Contact with protein dooms traveling cancer cells

When TRAIL (Tumor Necrosis Factor Related Apoptosis-Inducing Ligand) proteins were added to flowing blood, which models forces, mixing, and other human-body conditions, there was a nearly 100 percent success rate in killing cancer cells. (Credit: NCI via Wikimedia Commons, font by Tyler Finck/FontSquirrel)

Attaching a cancer-killer protein to white blood cells annihilates metastasizing cancer cells traveling throughout the bloodstream, new research shows.

Metastasis is the spread of a cancer cells to other parts of the body. Surgery and radiation are effective at treating primary tumors, but difficulty in detecting metastatic cancer cells has made treatment of the spreading cancer problematic.

“These circulating cancer cells are doomed,” says Michael King, professor of biomedical engineering at Cornell University and the study’s senior author.

“About 90 percent of cancer deaths are related to metastases, but now we’ve found a way to dispatch an army of killer white blood cells that cause apoptosis—the cancer cell’s own death—obliterating them from the bloodstream. When surrounded by these guys, it becomes nearly impossible for the cancer cell to escape.”

[related]

For the new study published in Proceedings of the National Academy of Sciences, the researchers injected human blood samples, and later mice, with two proteins: E-selectin (an adhesive) and TRAIL (Tumor Necrosis Factor Related Apoptosis-Inducing Ligand).
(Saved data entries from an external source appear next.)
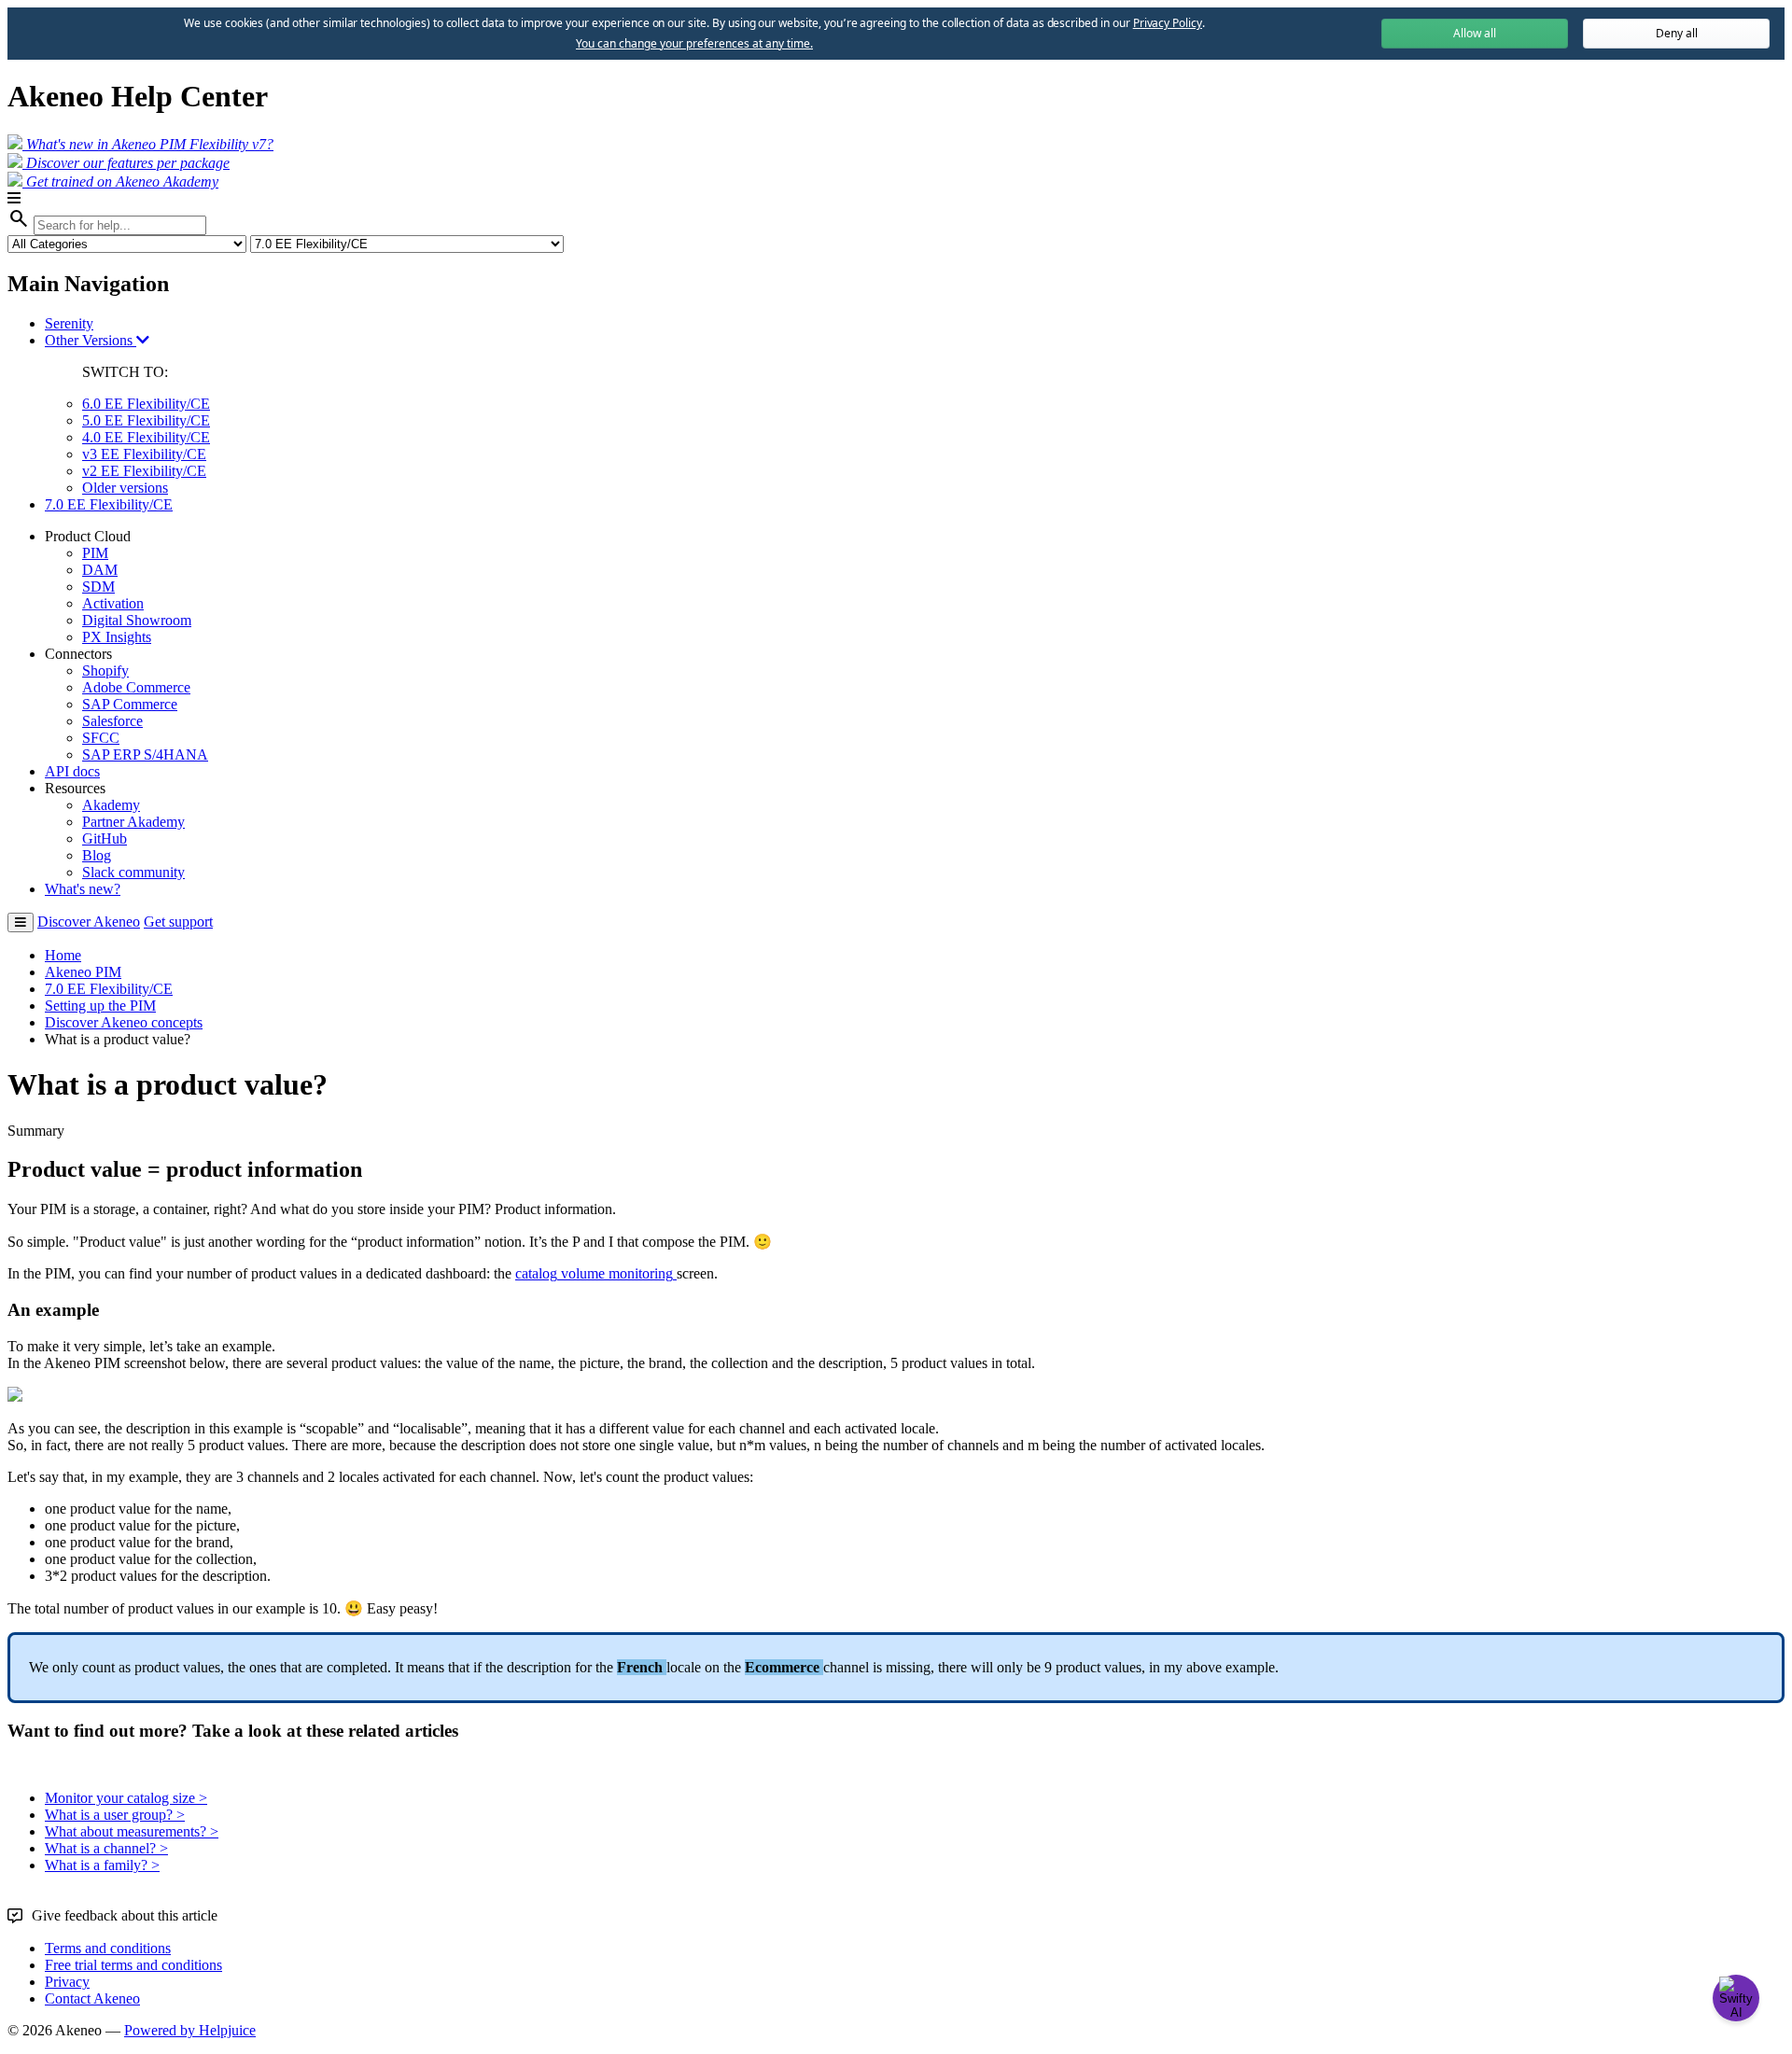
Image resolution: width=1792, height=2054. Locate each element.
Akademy (111, 805)
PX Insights (116, 637)
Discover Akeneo (88, 921)
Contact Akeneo (92, 1998)
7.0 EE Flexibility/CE (109, 504)
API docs (72, 771)
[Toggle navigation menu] (20, 922)
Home (63, 955)
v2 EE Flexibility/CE (144, 471)
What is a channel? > (106, 1848)
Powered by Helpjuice (190, 2030)
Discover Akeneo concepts (124, 1022)
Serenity (69, 323)
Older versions (125, 488)
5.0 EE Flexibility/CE (146, 420)
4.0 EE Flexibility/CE (146, 437)
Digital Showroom (136, 620)
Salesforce (112, 721)
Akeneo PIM (83, 972)
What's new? (82, 889)
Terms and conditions (108, 1948)
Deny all (1677, 33)
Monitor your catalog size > (126, 1798)
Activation (113, 603)
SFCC (100, 738)
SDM (98, 586)
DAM (100, 570)
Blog (96, 855)
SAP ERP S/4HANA (145, 754)
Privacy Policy (1167, 23)
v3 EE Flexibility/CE (144, 454)
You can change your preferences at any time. (694, 43)
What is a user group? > (115, 1815)
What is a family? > (102, 1865)
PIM (95, 553)
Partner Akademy (133, 822)
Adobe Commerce (136, 687)
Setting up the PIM (100, 1005)
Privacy (67, 1982)
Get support (178, 921)
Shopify (105, 670)
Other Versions (90, 340)
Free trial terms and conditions (133, 1965)
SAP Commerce (129, 704)
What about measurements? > (131, 1831)
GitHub (104, 838)
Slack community (133, 872)
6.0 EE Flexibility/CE (146, 404)
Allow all (1474, 33)
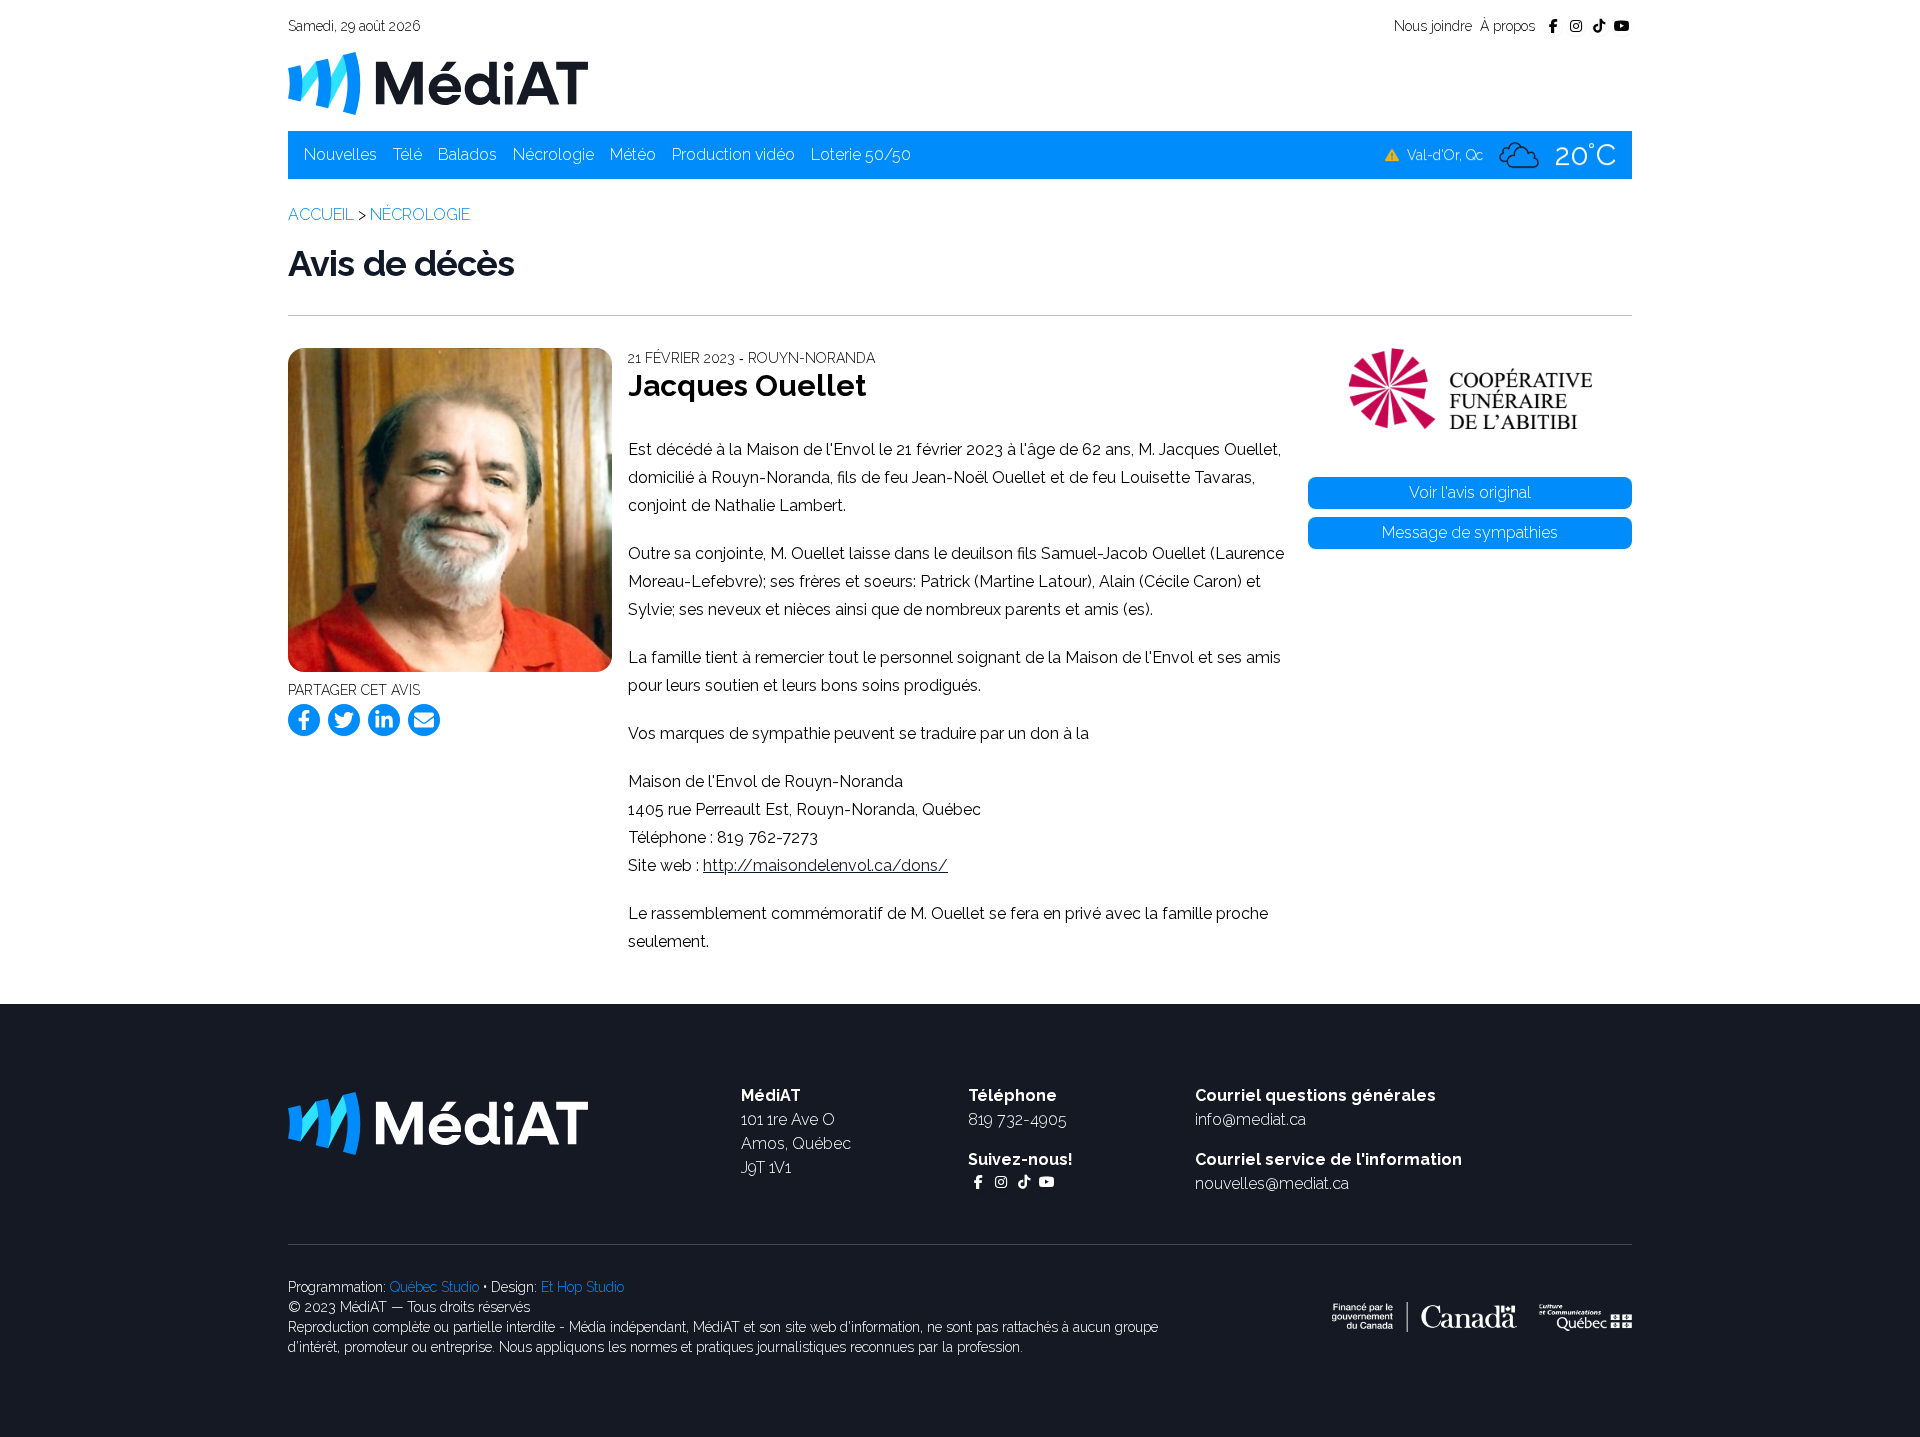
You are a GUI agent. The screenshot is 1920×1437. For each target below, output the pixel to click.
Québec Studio (434, 1287)
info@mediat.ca (1250, 1119)
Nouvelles (340, 154)
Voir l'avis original (1470, 492)
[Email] (424, 720)
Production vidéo (733, 154)
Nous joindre (1433, 26)
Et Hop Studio (582, 1287)
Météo (633, 154)
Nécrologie (553, 154)
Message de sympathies (1470, 532)
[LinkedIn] (384, 720)
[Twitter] (344, 720)
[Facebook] (304, 720)
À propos (1507, 26)
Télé (407, 154)
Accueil (321, 214)
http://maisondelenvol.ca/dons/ (825, 865)
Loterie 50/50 (861, 154)
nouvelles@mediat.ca (1272, 1183)
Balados (467, 154)
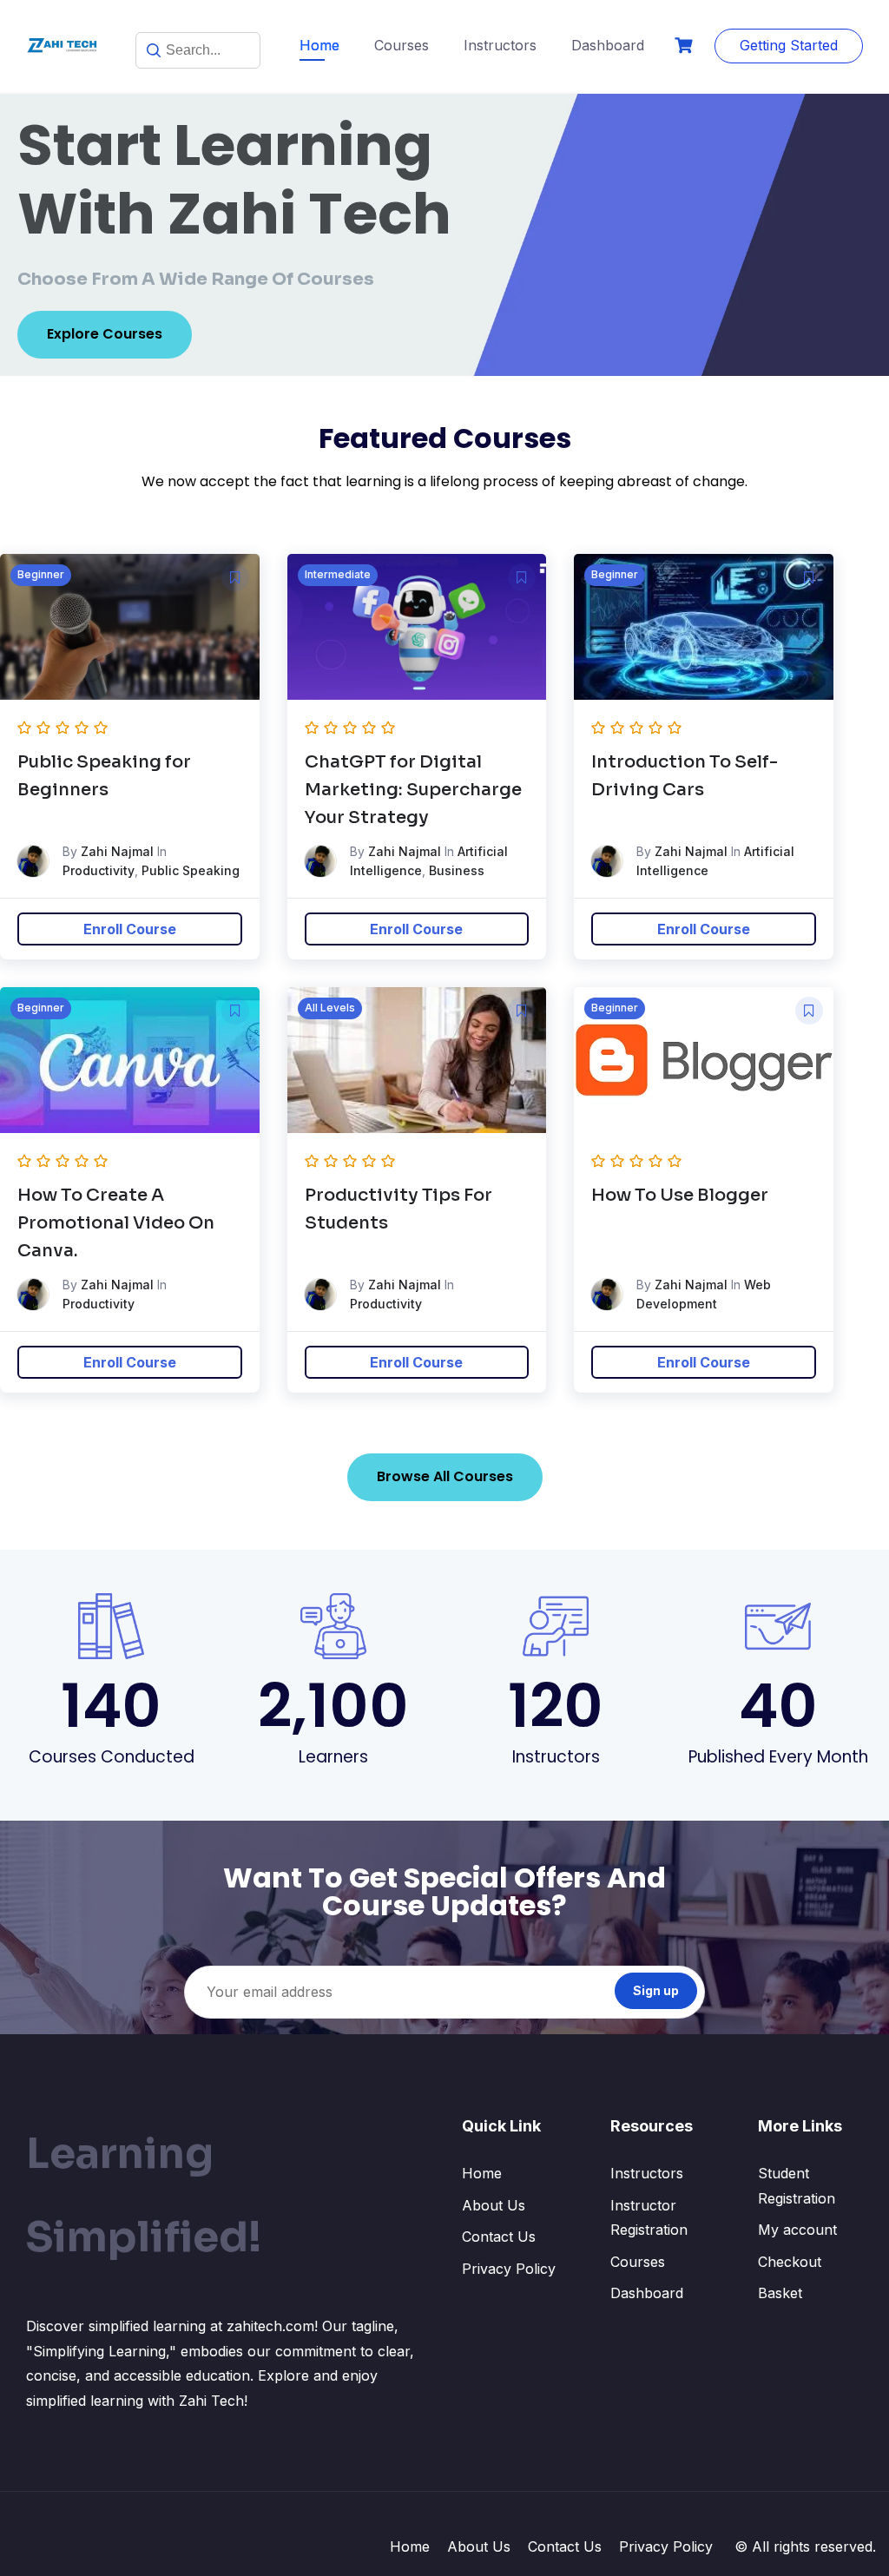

The TRAIL protein joined together with the E-selectin protein stick to leukocytes—white blood cells—that are ubiquitous in the bloodstream.

When a cancer cell comes into contact with TRAIL, which becomes unavoidable in the chaotic blood flow, the cancer cell essentially kills itself.

Surprising and unexpected

“The mechanism is surprising and unexpected in that this repurposing of white blood cells in flowing blood is more effective than directly targeting the cancer cells with liposomes or soluble protein,” the authors write.

In the laboratory, King and colleagues tested the concept’s efficacy. When treating cancer cells with the proteins in saline, they found a 60 percent success rate in killing the cancer cells.

In normal laboratory conditions, the saline lacks white blood cells to serve as a carrier for the adhesive and killer proteins. Once the proteins were added to flowing blood, which models forces, mixing, and other human-body conditions, however, the success rate in killing the cancer cells jumped to nearly 100 percent.

The National Cancer Institute (Physical Sciences-Oncology program) of the National Institutes of Health funded the research through Cornell’s Center for the Microenvironment and Metastasis.